- [Available records]
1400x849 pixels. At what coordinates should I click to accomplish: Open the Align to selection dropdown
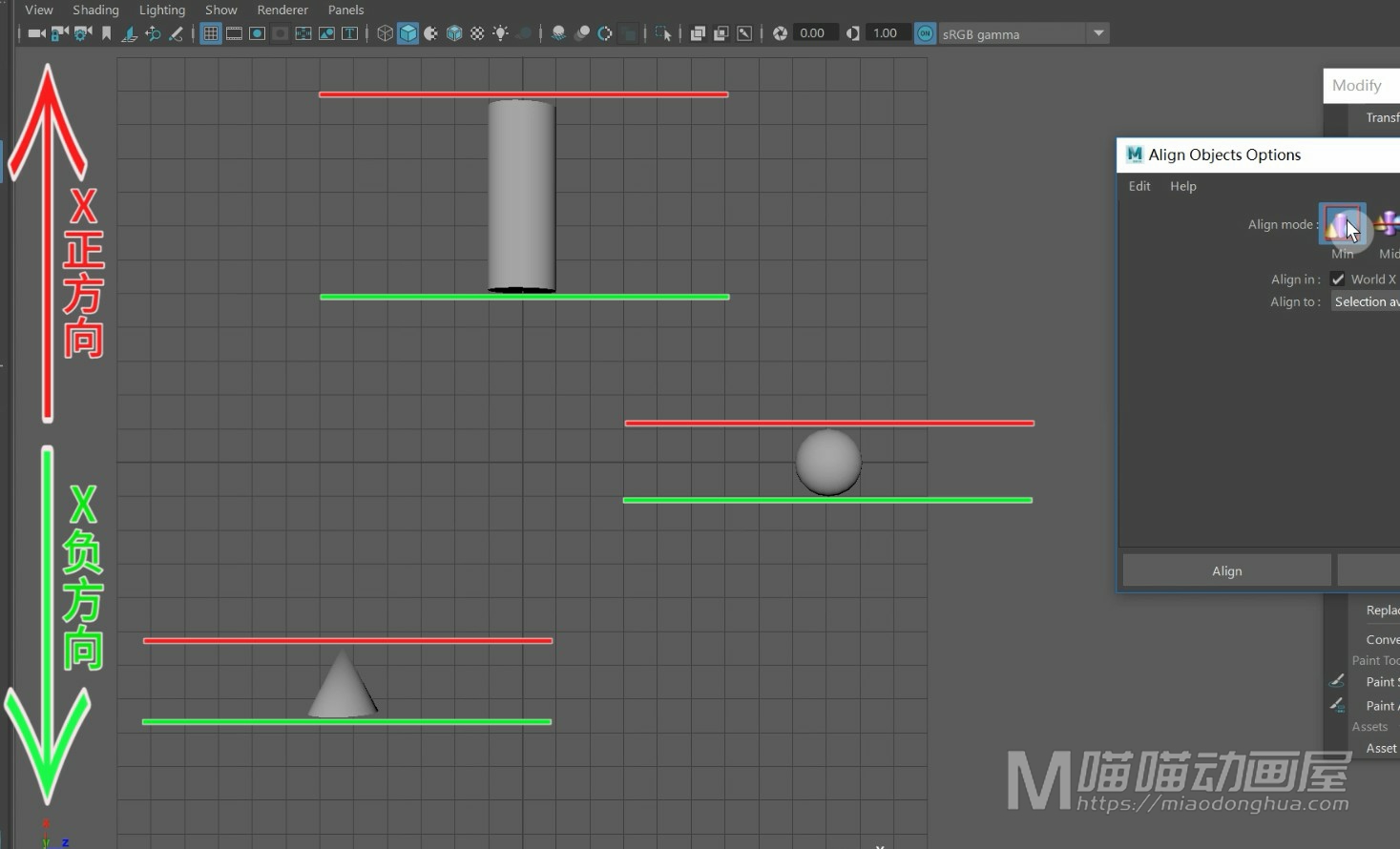1366,301
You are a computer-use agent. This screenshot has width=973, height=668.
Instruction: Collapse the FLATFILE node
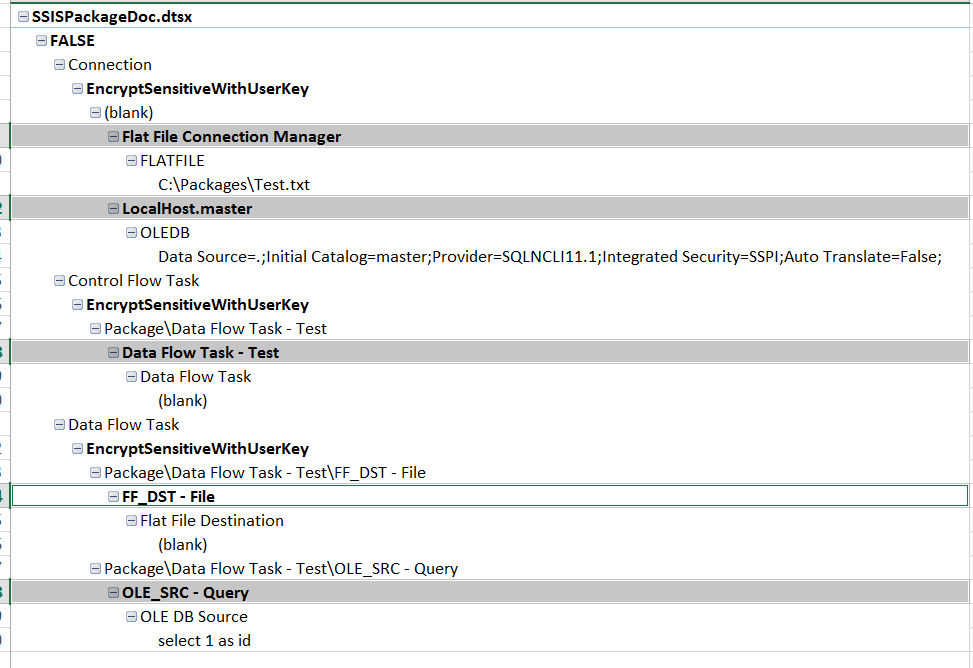pos(132,161)
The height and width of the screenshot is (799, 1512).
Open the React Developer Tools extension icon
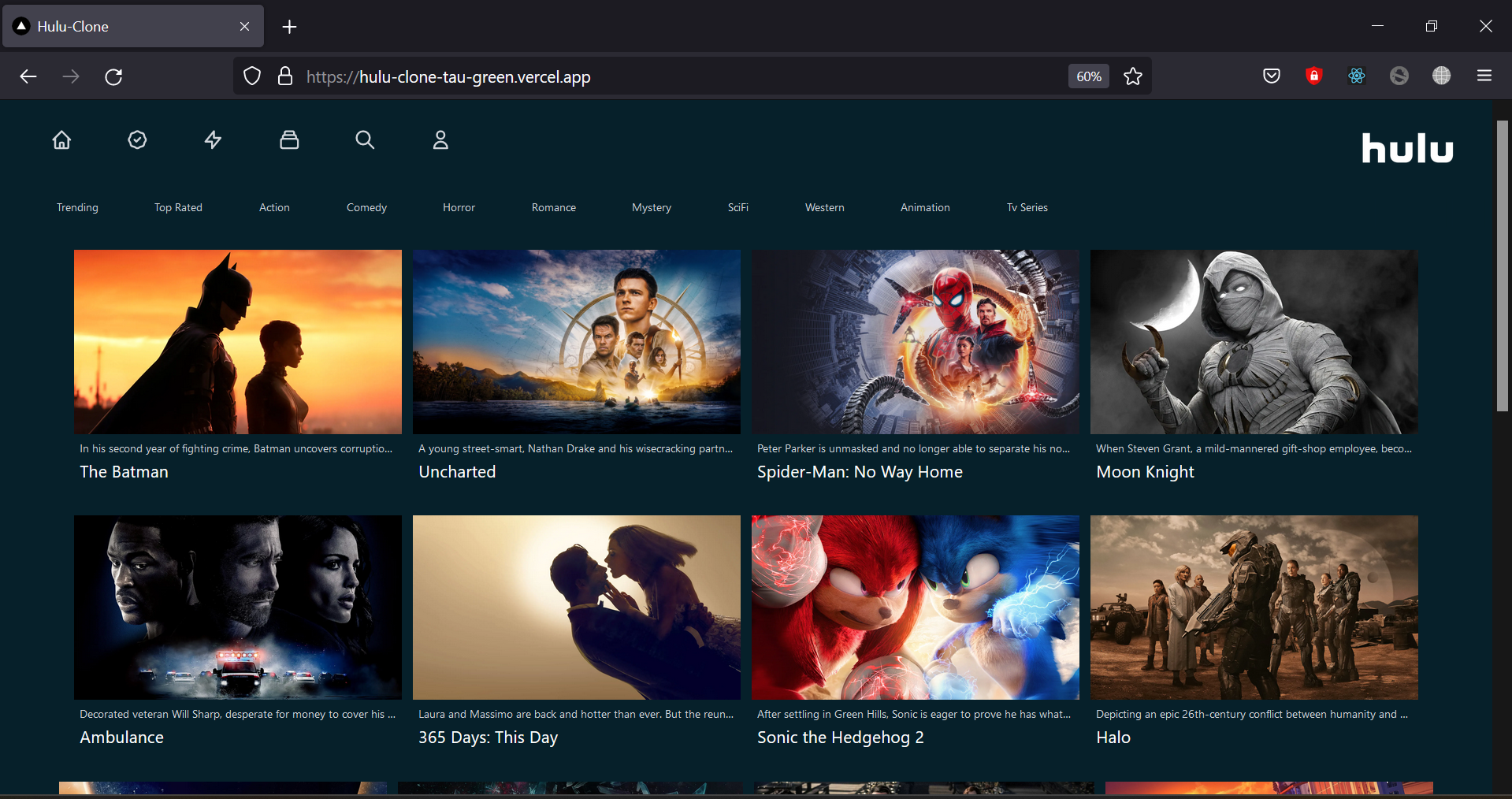1356,76
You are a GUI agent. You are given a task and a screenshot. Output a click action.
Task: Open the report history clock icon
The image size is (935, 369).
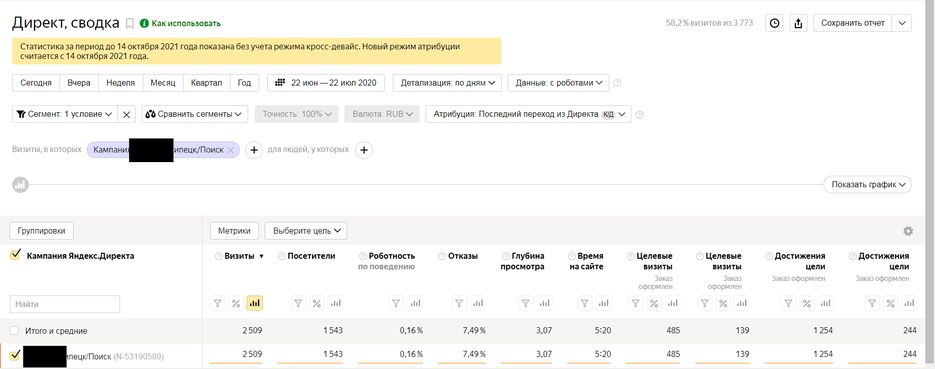coord(774,23)
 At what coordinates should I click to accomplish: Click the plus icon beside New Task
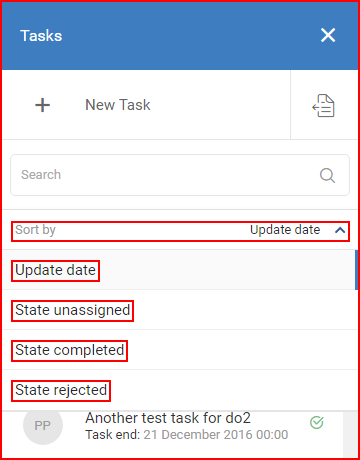(43, 105)
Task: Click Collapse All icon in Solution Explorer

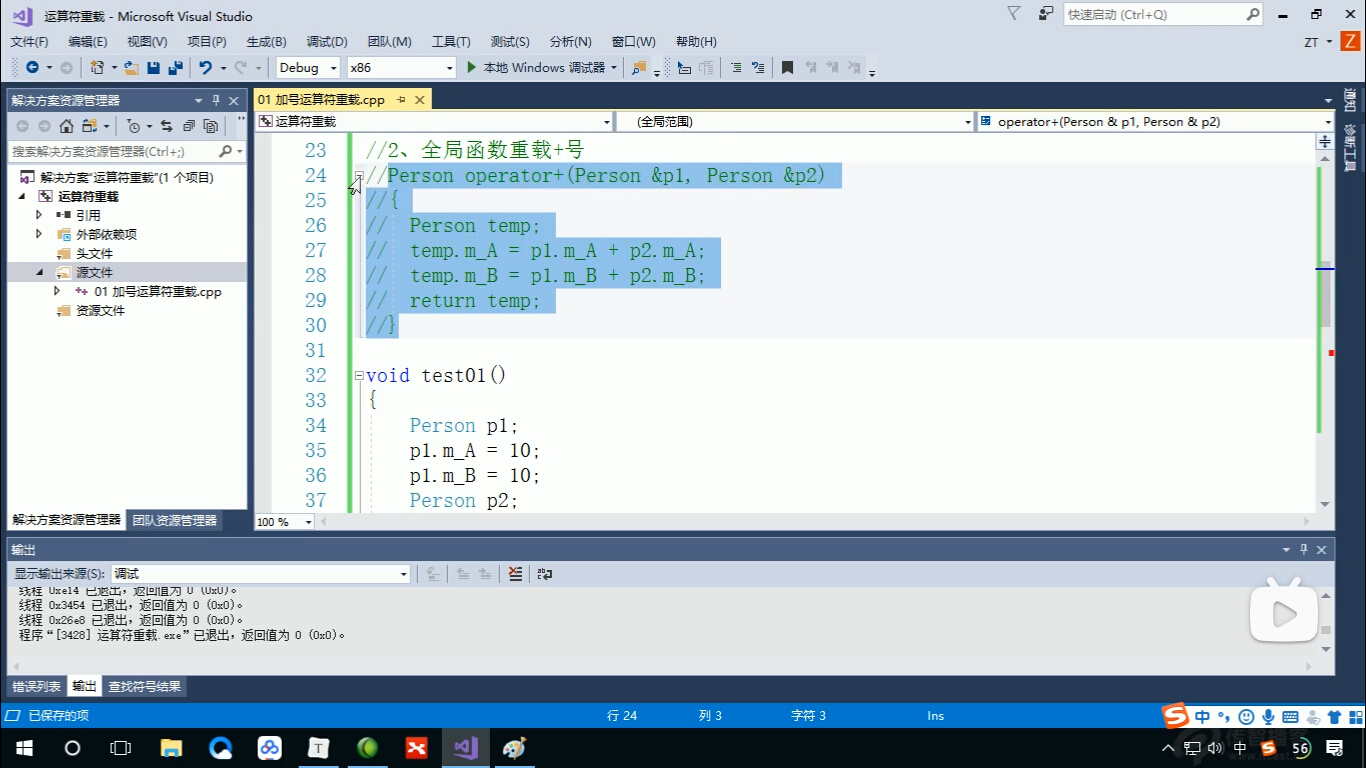Action: click(x=188, y=126)
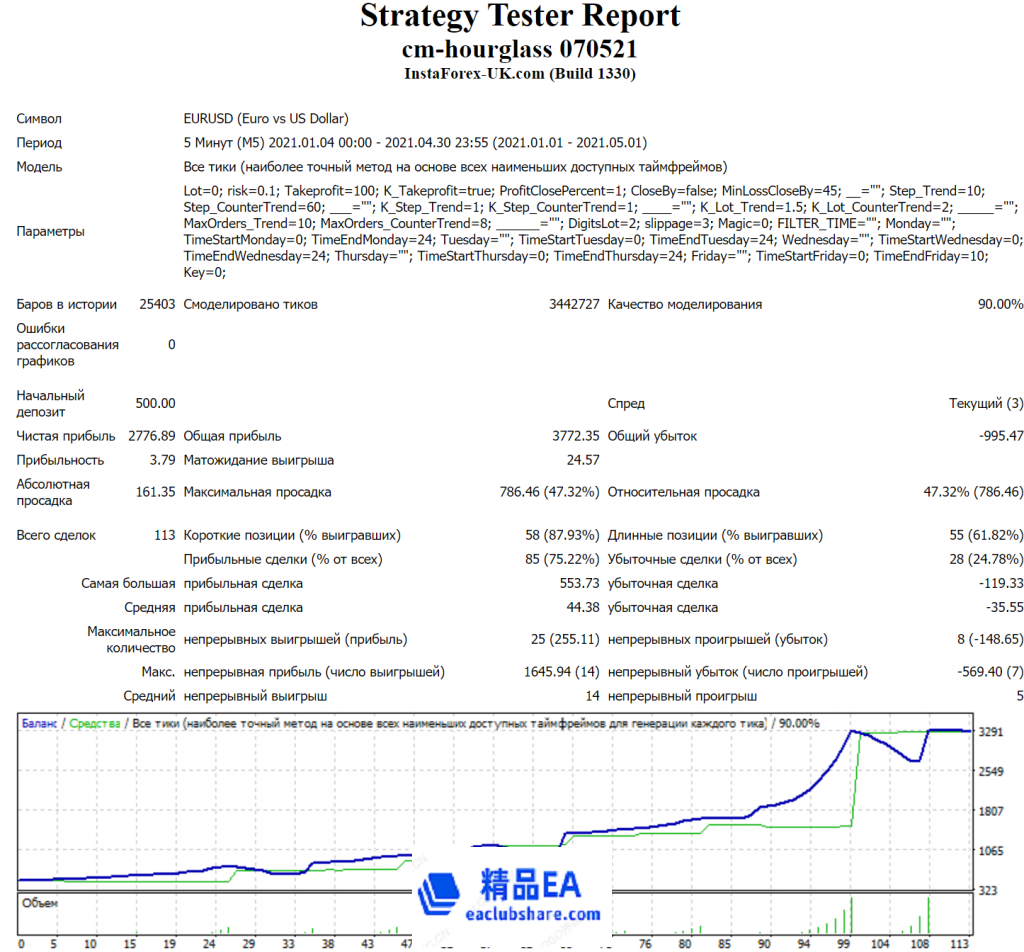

- [Work order] Please repeat every record exactly as it stands, leaving out any pictures.

- [The answer]
1400x849 pixels. At what coordinates should I click to accomplish: Open the Align to selection dropdown
1366,301
You are a computer-use agent. This screenshot has width=973, height=668.
Instruction: Collapse the FLATFILE node
pos(132,161)
The height and width of the screenshot is (799, 1512).
Open the React Developer Tools extension icon
1356,76
You are a GUI agent. You are given a task and a screenshot. Output a click action.
Task: Open the report history clock icon
The image size is (935, 369).
coord(774,23)
 At what coordinates should I click to accomplish: Click the plus icon beside New Task
(43, 105)
Task: Click Collapse All icon in Solution Explorer

Action: click(x=188, y=126)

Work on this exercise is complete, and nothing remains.